Australia needs more IT professionals amidst the ongoing talent shortage and the new normal.

The failure of Australian policymakers to comprehend the nature of technology and the skills it requires is just one of many causes, and the situation needs to be improved.

Another culprit is the IT sector as a whole. Many people who use and produce technology are only think of the short-term, and need to understand the value of investing in the organisation’s and its employees’ future. Thus, it is a must that Australian businesses make more significant investments in employee skill development and training.

ADAPT’s Research and Advsiory clients can learn more about the Three Steps to Evolve IT Operating Models and Address the Talent Shortage in the full report.

 

Essential skills for the IT sector

According to ADAPT, three essential skills are needed in the modern software industry: business savvy, broad coding experience, and architectural knowledge.

  1. Architecture: This includes the current technology stack, the public cloud, and data.
  2. Business savvy in positions like engineering, quality assurance, and security assurance to recognise and deliver the value of experience-led transformation
  3. Diverse coding backgrounds, including multi-cloud, DevOps, and legacy coding.

 

The foundation for long-term staffing

We can address these requirements while elite talent is in short supply.

Modern software companies are just as progressive as the goods they produce.

Mastery need not be an obstacle in the pursuit of talent, as long as continuous improvement serves as the foundation for a long-term staffing plan.

It entails selecting employees based on their potential, keeping them on board, and developing personal skills aligned with organisational requirements.

As you create the hiring journey, give priority to adaptability, curiosity, motivation, and care.

At ADAPT’s Connected Cloud and DC Edge, Associate Partner Keerthi Iyengar of McKinsey and Company offered the following pieces of advice on hiring and developing talent:

  1. Hyper-specialisation frequently loses ground to lifecycle thinking based on a variety of experiences; one example is the depth of a data center networking lead.
  2. Junior staff members are eager to work on challenging issues, motivated, and accessible.
  3. Crowdsourcing is effective: the cost is half as high and the retention rate is thrice that of external hires.
    1. Onboarding advantages are also provided by internal crowdsourcing: tenured employees bring organisational understanding and a cross-functional perspective that are difficult to purchase.
    2. Consider consulting your managed services partners as well. Your expanding team may gain access to the necessary skills, foster culture, transfer information, and understand best practices.

You must have more than just talented staff to take advantage of this chance. Changes in the operating model, hierarchy of importance, and leadership are necessary. Delivery is the outcome, not the architecture.

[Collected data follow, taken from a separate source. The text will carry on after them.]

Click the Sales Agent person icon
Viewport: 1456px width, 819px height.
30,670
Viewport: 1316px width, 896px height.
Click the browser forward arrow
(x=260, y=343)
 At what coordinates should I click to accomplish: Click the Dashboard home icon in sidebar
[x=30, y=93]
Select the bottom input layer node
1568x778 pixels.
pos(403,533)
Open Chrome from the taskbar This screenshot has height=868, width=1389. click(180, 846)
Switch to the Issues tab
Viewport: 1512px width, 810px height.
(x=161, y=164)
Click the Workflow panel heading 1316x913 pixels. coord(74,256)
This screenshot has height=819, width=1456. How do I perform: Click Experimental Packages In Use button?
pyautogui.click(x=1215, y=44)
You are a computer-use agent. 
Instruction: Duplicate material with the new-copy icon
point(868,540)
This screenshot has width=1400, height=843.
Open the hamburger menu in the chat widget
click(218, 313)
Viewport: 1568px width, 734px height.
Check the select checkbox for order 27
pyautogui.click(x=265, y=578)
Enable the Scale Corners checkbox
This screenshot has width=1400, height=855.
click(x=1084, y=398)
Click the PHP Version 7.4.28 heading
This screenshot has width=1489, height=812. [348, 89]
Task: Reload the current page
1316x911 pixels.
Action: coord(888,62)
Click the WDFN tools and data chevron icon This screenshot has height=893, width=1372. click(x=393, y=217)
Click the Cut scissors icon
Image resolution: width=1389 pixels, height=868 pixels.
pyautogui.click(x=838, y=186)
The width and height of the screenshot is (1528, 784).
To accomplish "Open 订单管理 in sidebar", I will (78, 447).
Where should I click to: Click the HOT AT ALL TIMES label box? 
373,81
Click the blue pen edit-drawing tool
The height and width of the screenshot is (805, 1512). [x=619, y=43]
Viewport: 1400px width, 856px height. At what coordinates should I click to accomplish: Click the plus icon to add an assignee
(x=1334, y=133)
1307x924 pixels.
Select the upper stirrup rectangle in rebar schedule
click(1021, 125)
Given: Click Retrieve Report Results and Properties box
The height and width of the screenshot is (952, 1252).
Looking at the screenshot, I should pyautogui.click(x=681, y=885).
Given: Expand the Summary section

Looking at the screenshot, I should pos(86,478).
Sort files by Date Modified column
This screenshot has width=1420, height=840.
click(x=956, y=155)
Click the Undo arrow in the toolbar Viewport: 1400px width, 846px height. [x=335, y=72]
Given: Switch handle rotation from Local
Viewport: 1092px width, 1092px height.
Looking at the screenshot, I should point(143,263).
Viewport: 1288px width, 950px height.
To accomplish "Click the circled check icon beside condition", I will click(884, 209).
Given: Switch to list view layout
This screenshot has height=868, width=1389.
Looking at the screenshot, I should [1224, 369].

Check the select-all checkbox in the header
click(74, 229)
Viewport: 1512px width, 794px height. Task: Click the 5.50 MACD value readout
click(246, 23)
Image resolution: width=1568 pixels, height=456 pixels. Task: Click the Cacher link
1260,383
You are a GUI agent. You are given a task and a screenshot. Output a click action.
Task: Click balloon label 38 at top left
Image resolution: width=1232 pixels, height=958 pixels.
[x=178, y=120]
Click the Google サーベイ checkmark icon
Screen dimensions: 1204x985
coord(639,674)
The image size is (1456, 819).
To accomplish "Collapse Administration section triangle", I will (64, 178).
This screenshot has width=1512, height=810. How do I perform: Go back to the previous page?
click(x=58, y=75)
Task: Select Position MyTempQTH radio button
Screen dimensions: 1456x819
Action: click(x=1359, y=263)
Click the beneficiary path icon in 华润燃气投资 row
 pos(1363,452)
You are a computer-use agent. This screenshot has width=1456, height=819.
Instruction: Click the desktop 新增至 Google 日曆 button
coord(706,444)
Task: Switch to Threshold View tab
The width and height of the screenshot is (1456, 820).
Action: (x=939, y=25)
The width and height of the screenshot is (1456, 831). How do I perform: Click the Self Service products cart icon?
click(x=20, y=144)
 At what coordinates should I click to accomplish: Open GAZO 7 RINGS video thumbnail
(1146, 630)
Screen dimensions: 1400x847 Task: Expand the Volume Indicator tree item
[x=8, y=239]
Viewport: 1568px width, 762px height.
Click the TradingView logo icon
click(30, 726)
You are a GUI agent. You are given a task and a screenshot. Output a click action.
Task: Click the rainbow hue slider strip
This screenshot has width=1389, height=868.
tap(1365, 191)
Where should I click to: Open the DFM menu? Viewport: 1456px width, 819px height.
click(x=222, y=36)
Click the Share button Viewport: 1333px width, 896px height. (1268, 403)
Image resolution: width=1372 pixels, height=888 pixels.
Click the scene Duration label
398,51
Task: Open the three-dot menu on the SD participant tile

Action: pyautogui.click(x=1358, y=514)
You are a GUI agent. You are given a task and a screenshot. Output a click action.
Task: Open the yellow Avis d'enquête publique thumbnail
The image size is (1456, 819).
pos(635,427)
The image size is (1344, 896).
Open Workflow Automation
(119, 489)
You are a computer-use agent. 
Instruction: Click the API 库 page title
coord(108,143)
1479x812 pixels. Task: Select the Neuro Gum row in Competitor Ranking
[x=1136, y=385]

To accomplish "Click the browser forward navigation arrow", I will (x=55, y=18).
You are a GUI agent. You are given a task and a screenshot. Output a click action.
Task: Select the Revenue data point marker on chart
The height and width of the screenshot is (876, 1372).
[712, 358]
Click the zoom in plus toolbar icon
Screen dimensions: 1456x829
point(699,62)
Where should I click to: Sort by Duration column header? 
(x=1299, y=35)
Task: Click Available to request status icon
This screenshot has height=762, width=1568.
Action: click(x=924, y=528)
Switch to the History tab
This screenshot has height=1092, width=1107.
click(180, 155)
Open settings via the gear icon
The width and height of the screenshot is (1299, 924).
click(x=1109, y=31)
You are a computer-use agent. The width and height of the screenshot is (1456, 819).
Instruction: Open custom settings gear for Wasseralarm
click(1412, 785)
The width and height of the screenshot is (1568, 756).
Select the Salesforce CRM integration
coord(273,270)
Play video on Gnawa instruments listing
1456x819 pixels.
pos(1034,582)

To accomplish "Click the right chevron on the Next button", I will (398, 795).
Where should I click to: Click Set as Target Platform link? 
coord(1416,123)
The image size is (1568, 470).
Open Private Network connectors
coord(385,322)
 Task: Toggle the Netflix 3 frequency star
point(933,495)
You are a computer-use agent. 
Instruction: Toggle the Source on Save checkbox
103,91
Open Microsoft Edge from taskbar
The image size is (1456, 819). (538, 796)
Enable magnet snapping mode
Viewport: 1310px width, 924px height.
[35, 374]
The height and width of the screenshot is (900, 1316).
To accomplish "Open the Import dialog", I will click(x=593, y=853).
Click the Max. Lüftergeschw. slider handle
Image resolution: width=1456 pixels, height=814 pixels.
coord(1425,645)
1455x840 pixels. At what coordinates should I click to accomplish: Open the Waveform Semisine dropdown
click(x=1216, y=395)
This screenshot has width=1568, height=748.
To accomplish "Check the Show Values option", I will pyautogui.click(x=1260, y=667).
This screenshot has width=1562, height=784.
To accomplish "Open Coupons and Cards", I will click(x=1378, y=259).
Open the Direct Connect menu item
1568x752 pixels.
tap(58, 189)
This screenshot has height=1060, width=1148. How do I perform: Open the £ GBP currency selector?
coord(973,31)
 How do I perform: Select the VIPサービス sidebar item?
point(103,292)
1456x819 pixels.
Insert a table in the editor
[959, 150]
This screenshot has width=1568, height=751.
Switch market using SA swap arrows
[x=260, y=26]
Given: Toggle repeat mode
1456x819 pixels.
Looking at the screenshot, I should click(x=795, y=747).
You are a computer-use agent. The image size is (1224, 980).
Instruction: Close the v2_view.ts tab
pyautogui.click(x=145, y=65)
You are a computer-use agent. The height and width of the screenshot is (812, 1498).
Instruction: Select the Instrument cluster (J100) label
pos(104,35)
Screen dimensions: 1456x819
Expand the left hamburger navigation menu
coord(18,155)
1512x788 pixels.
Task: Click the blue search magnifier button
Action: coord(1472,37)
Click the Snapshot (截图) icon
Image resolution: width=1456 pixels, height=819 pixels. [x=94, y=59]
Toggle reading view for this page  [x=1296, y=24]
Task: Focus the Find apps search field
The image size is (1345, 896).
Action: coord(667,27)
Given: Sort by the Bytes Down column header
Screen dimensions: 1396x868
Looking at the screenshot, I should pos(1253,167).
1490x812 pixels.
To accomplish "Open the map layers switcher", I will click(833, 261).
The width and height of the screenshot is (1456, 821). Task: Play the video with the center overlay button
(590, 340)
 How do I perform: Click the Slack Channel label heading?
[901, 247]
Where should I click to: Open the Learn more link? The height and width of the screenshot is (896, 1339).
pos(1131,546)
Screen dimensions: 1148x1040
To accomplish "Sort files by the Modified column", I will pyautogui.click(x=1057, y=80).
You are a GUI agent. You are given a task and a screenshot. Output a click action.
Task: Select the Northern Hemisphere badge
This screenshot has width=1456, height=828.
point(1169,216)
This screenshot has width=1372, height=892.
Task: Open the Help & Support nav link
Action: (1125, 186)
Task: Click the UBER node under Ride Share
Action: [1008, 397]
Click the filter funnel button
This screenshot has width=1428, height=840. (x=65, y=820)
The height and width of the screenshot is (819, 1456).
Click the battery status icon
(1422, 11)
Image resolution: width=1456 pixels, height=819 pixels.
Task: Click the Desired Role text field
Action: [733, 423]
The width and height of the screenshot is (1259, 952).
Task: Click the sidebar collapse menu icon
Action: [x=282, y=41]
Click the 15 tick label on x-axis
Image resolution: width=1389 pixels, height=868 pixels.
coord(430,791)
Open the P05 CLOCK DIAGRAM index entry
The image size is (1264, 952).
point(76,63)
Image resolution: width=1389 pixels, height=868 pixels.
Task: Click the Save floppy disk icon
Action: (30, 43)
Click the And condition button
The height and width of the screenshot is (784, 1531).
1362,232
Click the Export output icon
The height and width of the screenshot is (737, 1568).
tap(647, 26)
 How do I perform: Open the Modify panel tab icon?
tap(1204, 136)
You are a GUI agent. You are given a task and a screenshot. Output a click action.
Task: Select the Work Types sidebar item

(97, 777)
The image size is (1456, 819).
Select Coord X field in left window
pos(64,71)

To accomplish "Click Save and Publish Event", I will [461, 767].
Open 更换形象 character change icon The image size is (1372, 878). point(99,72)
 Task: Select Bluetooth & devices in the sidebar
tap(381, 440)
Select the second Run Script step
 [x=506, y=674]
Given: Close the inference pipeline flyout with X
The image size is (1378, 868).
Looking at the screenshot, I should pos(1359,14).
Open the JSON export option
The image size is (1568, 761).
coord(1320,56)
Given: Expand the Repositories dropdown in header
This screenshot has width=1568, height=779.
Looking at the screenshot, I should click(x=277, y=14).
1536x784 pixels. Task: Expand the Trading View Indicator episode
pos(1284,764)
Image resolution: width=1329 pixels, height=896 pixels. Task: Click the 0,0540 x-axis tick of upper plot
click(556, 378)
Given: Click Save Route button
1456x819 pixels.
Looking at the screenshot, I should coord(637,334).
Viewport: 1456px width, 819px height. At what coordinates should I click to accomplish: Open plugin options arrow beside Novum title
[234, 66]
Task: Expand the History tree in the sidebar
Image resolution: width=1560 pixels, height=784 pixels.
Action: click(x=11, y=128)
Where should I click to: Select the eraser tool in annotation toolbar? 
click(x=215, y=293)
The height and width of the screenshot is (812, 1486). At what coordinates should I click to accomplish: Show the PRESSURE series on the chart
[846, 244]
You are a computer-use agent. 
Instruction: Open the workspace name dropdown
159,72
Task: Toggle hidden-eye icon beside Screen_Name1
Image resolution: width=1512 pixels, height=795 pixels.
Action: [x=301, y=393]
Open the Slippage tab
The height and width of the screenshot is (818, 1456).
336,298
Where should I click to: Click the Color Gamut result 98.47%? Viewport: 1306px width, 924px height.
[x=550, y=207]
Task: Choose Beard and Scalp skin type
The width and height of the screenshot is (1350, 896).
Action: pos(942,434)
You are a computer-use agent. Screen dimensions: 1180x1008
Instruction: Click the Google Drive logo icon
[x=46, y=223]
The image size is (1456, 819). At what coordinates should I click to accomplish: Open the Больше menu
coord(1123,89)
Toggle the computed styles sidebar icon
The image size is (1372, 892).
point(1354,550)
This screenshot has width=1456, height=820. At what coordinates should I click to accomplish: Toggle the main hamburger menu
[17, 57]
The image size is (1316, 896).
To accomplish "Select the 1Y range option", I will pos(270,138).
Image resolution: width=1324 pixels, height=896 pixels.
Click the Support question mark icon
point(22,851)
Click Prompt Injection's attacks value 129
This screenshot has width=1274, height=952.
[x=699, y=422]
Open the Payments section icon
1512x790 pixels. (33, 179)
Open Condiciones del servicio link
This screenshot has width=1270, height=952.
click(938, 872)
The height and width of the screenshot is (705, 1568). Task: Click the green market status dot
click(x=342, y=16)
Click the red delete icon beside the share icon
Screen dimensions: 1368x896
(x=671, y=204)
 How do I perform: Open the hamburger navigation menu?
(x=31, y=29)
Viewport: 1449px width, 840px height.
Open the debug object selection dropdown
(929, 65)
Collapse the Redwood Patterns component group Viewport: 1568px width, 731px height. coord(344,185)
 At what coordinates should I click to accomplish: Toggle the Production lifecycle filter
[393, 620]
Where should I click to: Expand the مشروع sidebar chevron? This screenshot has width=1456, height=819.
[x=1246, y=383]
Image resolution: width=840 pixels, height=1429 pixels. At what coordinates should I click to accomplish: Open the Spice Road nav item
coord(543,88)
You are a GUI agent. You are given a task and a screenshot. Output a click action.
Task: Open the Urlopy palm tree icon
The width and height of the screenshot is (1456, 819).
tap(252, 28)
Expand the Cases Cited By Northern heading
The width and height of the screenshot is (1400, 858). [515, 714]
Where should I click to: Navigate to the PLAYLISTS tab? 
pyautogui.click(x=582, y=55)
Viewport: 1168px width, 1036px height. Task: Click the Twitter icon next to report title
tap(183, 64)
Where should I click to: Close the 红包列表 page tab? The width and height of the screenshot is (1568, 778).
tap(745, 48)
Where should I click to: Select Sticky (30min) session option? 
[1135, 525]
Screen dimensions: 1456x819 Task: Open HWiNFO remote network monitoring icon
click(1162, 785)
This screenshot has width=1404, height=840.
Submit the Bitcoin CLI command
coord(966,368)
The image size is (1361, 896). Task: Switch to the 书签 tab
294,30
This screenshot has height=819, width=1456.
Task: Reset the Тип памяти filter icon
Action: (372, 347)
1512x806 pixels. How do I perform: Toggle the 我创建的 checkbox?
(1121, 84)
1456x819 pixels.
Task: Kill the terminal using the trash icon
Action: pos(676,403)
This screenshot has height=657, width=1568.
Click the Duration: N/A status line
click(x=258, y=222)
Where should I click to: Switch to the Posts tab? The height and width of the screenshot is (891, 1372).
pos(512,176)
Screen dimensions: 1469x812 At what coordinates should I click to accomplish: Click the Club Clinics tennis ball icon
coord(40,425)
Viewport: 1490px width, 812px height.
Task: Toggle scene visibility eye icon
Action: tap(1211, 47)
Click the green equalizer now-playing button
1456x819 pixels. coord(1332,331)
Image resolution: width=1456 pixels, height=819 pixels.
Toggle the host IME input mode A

With these suggestions, IT leaders can take advantage of the talent opportunity to handle their application modernisation challenges:

  1. In order to engage cross-functionally, find leaders who are ready to accept change and support them.
  2. By giving business unit leaders ownership, IT priority disputes can be reduced.
  3. By reevaluating the goals and support of teams, you may increase retention and growth.

Read on to discover ways that you can make these recommendations happen.

 

ADAPT Recommendations: Evolve leadership, prioritisation, and organisation

One piece of advice is that current operational models demand current leadership.

Modern leadership techniques are needed for an autonomous future.

Your workforce is more than just the sum of their output. These people aspire for good health, not just a wage raise. They want to be visible, engage in meaningful, worthwhile employment, and toil less.

Relevant training and career plans are crucial to retaining top performers and enabling mid-level experts to move up the ranks.

 

To respond to these expectations:

  • Adjust how you engage with supervisors, player-coaches, and people in general.
  • The evolution of your performance measurement methods is needed to recognise the person’s full potential.

 

While occasionally experience might blur our perspective, the future of work is more exciting than we can imagine.

A new playbook is written using these three ideas by technology leaders:

  • Give managers, player-coaches, and people the freedom to judge based on data.
  • Avoid the productivity trap, minimise hard labour, and incorporate the voice of the employees.
  • Favour flexible, asynchronous teamwork over rigid command and control.

The first two ideas are covered in this section, while the third is covered in the concluding advice.

If giving your employees access to reliable data will enable them to deliver, innovate, or inspire, do so.

Possibilities include the potential for code quality evolution, training involvement and relevance, and business process innovation.

Make decisions that will have the most significant impact by investing in trust.

Future leadership opportunities will increase, decision-making will be more effective, and action will be motivated.

It also gives you a way to advance your employees to their highest levels of competence.

There are three strategies to avoid the productivity trap.

Automate, eliminate, and activate.

  1. Automate environments
  2. Eliminate toil with workflow assistance
  3. Activate employee feedback using modern metrics

 

Examples of contemporary measures are as follows:

  • Time spent to acknowledge and respond to employee feedback.
  • The simplicity of teamwork and dotted and direct line dependencies.
  • Instead of risk-averse perfection, strive for at least directionally acceptable growth.

In the future of work, there are many other desirable leadership expectations and people measurements.